### 課題 a
エントリーの冒頭から「The width and height of the screenshot is (1080, 720).」を含む行まで、両端を含むすべての行を一字も変えずに出力しなさい。

━━ 提示文 ━━

このような大雨から身を守る上で重要なのが、「ある地点において、50年や100年という長い期間に、どのくらいの規模の雨がどんな頻度で降るのか」を知ることです。

「そんなのどこでわかるの?」

実は気象庁では、確率降水量というものを出しています。
確率降水量とは過去のデータをもとに「この規模の大雨は、平均すると◯年に一度の確率で起こる」というものを統計学的に算出したものです。
では具体的な確率降水量を見てみましょう。

知って備える

確率降水量

気象庁HPを見ると、東京の場合、1日で260mm以上降るような大雨は、平均すると50年に一度の確率で起こりうるとされています。さらに、289mmだと100年に一度、318mmだと200年に一度となっています。
もちろん、この確率降水量は地域によって異なります。

━━━
━━ 本演習の資料 ━━

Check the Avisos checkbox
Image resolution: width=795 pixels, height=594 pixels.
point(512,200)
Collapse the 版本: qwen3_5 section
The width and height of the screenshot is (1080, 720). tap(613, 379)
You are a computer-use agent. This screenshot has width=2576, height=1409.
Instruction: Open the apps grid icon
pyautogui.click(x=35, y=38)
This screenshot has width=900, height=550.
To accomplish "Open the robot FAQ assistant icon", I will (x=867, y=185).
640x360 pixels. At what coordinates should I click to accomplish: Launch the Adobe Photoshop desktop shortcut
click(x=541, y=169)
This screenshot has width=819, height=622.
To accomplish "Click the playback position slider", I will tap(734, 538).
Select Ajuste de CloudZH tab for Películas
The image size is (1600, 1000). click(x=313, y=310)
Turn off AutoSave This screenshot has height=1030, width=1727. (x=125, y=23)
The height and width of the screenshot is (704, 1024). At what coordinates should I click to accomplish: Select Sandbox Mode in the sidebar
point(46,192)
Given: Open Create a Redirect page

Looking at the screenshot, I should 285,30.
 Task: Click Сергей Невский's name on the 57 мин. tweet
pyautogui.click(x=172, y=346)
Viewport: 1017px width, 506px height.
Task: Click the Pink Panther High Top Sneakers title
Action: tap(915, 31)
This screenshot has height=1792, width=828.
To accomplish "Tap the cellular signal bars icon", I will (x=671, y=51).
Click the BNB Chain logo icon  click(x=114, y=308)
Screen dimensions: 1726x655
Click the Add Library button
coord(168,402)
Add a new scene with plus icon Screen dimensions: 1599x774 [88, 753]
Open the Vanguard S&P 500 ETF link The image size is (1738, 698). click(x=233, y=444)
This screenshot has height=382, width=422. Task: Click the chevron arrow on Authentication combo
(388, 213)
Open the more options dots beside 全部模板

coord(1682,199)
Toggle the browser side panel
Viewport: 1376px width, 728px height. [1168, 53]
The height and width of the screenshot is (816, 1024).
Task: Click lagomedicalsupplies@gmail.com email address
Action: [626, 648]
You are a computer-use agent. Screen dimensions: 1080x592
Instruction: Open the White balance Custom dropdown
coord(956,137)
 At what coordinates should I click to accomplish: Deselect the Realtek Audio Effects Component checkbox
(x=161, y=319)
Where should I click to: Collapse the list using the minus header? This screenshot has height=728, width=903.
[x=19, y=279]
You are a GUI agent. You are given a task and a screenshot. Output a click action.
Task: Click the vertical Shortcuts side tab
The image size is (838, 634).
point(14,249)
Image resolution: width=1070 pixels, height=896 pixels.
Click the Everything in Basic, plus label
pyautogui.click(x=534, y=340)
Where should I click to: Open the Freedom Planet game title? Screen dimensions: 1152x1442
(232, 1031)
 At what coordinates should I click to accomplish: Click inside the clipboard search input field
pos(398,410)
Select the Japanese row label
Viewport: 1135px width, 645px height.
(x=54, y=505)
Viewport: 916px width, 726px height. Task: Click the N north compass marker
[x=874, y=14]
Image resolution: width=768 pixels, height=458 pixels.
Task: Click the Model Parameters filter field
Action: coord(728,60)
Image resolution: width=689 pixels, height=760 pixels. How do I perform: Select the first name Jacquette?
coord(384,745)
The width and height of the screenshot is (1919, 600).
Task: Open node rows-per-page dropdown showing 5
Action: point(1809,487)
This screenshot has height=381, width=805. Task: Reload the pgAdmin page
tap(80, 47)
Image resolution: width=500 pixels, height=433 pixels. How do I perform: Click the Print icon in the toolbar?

━━━

### 課題 b
提示文の「実は気象庁では、確率降水量というものを出しています。」から「もちろん、この確率降水量は地域によって異なります。」までを、一字一句そのまま返しなさい。

### 解答 a
Check the Avisos checkbox
Image resolution: width=795 pixels, height=594 pixels.
point(512,200)
Collapse the 版本: qwen3_5 section
The width and height of the screenshot is (1080, 720). tap(613, 379)

### 解答 b
実は気象庁では、確率降水量というものを出しています。
確率降水量とは過去のデータをもとに「この規模の大雨は、平均すると◯年に一度の確率で起こる」というものを統計学的に算出したものです。
では具体的な確率降水量を見てみましょう。

知って備える

確率降水量

気象庁HPを見ると、東京の場合、1日で260mm以上降るような大雨は、平均すると50年に一度の確率で起こりうるとされています。さらに、289mmだと100年に一度、318mmだと200年に一度となっています。
もちろん、この確率降水量は地域によって異なります。